Lingen.-Nach den Handgeld-Vorwürfen durch den ehemaligen Sportlichen Leiter Jürgen Wojtynek und der öffentlichen Stellungnahme des Fußball-Klubs TuS Lingen, in dem rechtliche Schritte angekündigt wurden (wir berichteten), bezieht nun auch der zurückgetretene TuS-Vorsitzende, Georg Brümmer, Position. Er stützt Wojtyneks Aussagen.

Besonders die Finanzsituation des Vereins, so Brümmer, sei in seiner 33 Tage währenden Amtszeit unklar geblieben: „Ich habe bei meiner Wahl gesagt: Wir geben nur das Geld aus, was wir auch haben.“ Deshalb habe er „Zahlen hinter den Zahlen“ gefordert, eine genaue Auflistung habe jedoch nur die Jugendabteilung geliefert. „Da, wo sie wichtig gewesen wären, im Seniorenbereich, haben sie gefehlt“, sagt Brümmer. Er sei auf persönliche Gespräche mit Vorgänger Gregor Menger und Schatzmeister Karl-Josef Reisloh vertröstet worden. Brümmer: „Was wir bekommen haben, war eine Liste mit Sponsoren, von denen einige schon gekündigt hatten.“
Auf der ersten Vorstandssitzung habe Reisloh zudem gefragt, ob der städtische Zuschuss über 80000 Euro eingegangen sei. Darauf habe Menger, so Brümmer, geantwortet: „Das Geld der Stadt Lingen ist in den laufenden Spielbetrieb eingegangen.“

Zudem sind Wojtynek und Brümmer im Besitz einer handschriftlichen Liste, in der, unter Reislohs Namen, die Aufwandsentschädigungen im Juli 2009 für die Spieler des Bezirksoberliga-Teams zu finden sind, samt den (vermeintlich) strittigen Auflaufprämien. „Wie konnte Reisloh da nicht wissen, wie hoch das Budget für August ist, wie es in der Pressemitteilung des TuS zu lesen ist?“, fragt Wojtynek. Zudem bezweifeln beide, dass Reinhold Klus noch Vorstandsmitglied ist, weil dieser am 29. September schriftlich (zu Händen Brümmers) zurücktrat.

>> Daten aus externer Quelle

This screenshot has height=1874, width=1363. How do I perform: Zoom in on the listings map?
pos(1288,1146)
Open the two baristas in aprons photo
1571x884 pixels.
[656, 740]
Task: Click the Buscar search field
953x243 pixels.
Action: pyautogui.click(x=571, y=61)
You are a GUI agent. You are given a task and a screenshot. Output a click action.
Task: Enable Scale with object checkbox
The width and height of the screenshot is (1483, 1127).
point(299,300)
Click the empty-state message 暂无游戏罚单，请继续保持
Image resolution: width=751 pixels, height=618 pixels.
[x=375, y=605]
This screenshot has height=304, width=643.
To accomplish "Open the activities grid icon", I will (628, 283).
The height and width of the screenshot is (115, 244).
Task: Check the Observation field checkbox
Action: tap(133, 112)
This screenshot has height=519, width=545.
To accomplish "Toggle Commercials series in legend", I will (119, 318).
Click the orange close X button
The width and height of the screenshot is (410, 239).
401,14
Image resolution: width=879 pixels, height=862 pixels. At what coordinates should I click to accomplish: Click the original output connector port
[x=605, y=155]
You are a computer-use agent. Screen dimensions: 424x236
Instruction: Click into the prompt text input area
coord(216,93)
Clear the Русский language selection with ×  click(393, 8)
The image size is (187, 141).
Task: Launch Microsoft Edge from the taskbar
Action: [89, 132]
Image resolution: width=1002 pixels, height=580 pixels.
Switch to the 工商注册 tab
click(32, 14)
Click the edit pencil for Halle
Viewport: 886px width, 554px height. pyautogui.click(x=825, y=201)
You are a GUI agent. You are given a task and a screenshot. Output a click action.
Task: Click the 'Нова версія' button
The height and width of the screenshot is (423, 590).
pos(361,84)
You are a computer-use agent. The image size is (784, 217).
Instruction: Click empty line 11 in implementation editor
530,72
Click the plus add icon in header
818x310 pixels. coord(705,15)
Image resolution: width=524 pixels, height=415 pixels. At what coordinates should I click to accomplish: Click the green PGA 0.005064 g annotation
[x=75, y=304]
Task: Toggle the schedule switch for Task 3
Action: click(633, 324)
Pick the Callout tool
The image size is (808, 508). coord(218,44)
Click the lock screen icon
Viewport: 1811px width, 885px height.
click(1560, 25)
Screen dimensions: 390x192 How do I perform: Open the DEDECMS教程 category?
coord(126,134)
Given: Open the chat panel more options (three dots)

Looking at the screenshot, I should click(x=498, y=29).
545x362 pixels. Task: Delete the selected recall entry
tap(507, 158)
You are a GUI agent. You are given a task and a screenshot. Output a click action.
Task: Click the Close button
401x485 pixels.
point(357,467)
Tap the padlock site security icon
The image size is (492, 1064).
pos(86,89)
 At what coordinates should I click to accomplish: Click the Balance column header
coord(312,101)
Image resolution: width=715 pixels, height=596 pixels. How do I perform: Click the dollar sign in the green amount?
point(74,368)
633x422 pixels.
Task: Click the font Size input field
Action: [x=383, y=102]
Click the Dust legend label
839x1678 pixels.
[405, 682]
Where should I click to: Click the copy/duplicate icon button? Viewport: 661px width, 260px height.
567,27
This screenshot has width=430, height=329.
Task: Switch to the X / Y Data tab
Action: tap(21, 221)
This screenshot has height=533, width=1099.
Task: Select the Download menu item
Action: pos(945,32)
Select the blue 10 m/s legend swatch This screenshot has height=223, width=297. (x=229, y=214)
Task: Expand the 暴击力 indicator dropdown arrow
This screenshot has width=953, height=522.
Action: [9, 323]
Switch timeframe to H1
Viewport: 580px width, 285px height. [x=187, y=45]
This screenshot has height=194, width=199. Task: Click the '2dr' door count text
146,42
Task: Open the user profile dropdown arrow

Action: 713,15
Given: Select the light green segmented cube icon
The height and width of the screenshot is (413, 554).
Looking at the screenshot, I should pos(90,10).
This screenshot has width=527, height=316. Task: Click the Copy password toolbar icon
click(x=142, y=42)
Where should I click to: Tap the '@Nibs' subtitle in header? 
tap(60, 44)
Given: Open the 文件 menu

„Die Kontoauszüge erhalte ich. Da soll ich solch eine Frage stellen?“, sagt Reisloh zu der Behauptung, er habe den Eingang des städtischen Geldes hinterfragt. Am 5.Mai seien die 80000 Euro auf das TuS-Konto überwiesen worden. Das Geld sei ordnungsgemäß beim Steuerberater verbucht worden und wie geplant in den Etat der Vorsaison eingangen. „Wir haben das Geld auf das Konto des TuS Lingen überwiesen“, bestätigt Ralf Büring, Erster Stadtrat.

„Ich habe zehn Jahre lang keinen Cent und keinen Pfenning Handgeld bezahlt und ich habe auch nie eine derartige Liste zu Gesicht bekommen“, sagt Reisloh zu den Handgeldvorwürfen. Gregor Menger wollte sich auf Anfrage nicht äußern und will dies öffentlich in diesem Fall auch nicht mehr tun.